The history goes back even further to the work of Douglas T. Ross at MIT's Servo Mechanisms Laboratory in the 1950s. Ross was working on early Computer-Aided Design (CAD) and manufacturing systems.

He invented the "plex," a sophisticated data structure that was a precursor to modern structs/records. A plex could contain:

• Data members (e.g., coordinates)
• Pointer members to link to other plexes (creating complex data graphs)
• Flags (booleans to control behavior)
• Function pointers (essentially virtual functions)

Ross's plex was a "fat struct" that could be processed by system routines. This idea directly influenced Ivan Sutherland, creator of the groundbreaking Sketchpad system (1963), often called the origin of interactive computer graphics and CAD.

Sutherland used a plex-like structure to represent drawings. The revolutionary insight was that constraints (e.g., "these lines are perpendicular") were implemented by system-level solvers that operated across the data components of multiple objects. The architecture was not built around encapsulating objects but around systems that could introspect and manipulate the entire data graph. This is the true forerunner of the ECS architecture.

Why the Mistake Persisted

Despite the existence of this powerful alternative, the compile-time hierarchy model prevailed. The talk suggests several reasons:

• Natural Bias: Hierarchical classification is a natural human tendency (e.g., biological taxonomy). Mapping the domain model directly to code feels intuitive.
• Championing and Implementation: Figures like Stroustrup and Alan Kay (Smalltalk) effectively championed and implemented the hierarchy/virtual function model into influential languages like C++ and Smalltalk.
• Misidentification of the "Cool Part": Key figures like Alan Kay admired Sketchpad but attributed its power to its use of virtual function-like dispatch for display routines, rather than its system-level, omniscient constraint solver architecture. Their own backgrounds (e.g., Kay's in biology, Stroustrup's in distributed systems) predisposed them to favor models based on small, encapsulated, message-passing units rather than large, system-level processing.

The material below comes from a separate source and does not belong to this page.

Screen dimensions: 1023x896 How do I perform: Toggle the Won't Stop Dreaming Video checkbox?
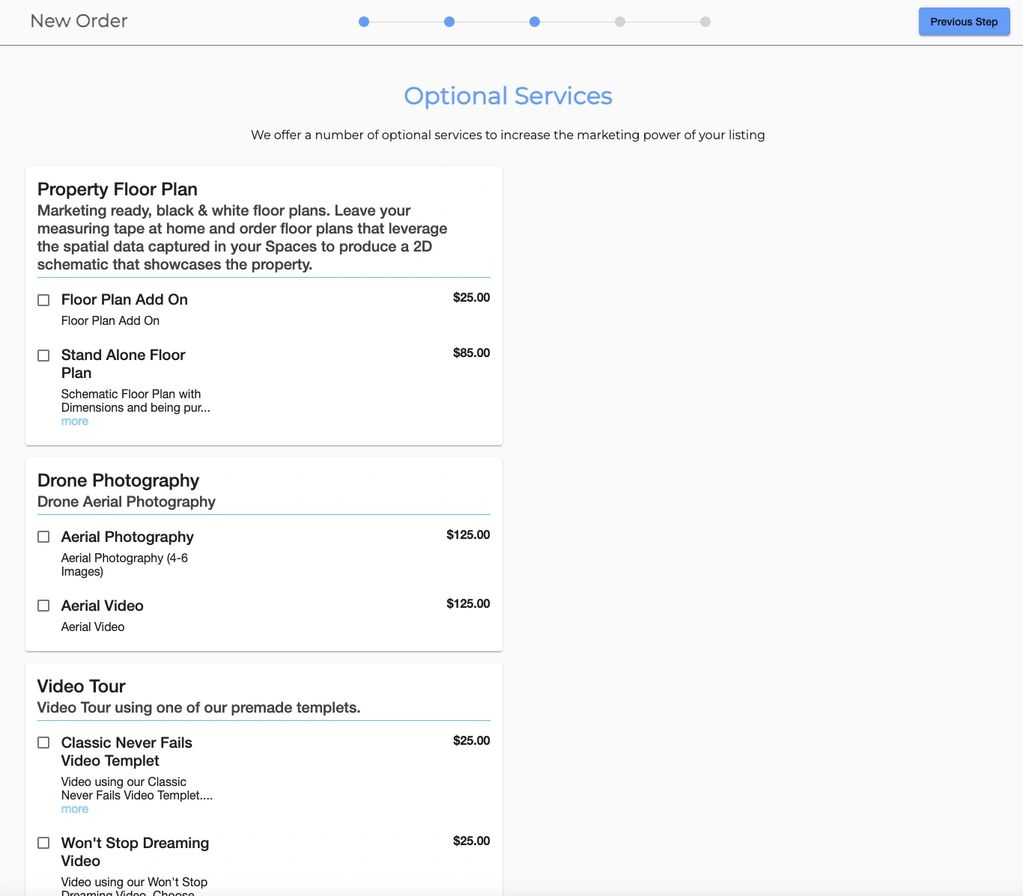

The resulting "35-year mistake" was the promotion of an architectural model that simplifies the problem space rather than engaging with the hardest architectural challenges of complex software.

A Personal Illustration

The speaker illustrates the practical impact with a personal story from 1997. While building a metaball-based level editor, they encountered the limitations of the hierarchy model when trying to create a unified interaction system for multi-selected objects. The solution involved creating a parallel hierarchy of callback objects, which was complex and brittle.

Years later, they realized this was an accidental, poorly-implemented version of an ECS. The better solution was the same one Sutherland used in 1963: a system-centric architecture where properties are stored in systems and queried by entity ID.

Conclusion and Lessons

The talk concludes by arguing that the key to good software architecture is the intentional placement of encapsulation boundaries. The mistake was not OOP itself, but the procrustean application of a single, domain-model-bound hierarchy to all problems.

The powerful alternative, evident in Sketchpad and modern ECS, is to place boundaries around systems. This approach offers greater flexibility, performance, and is better suited for solving complex computational problems. The goal for developers should be to understand these architectural choices deeply rather than following a single, prescribed model.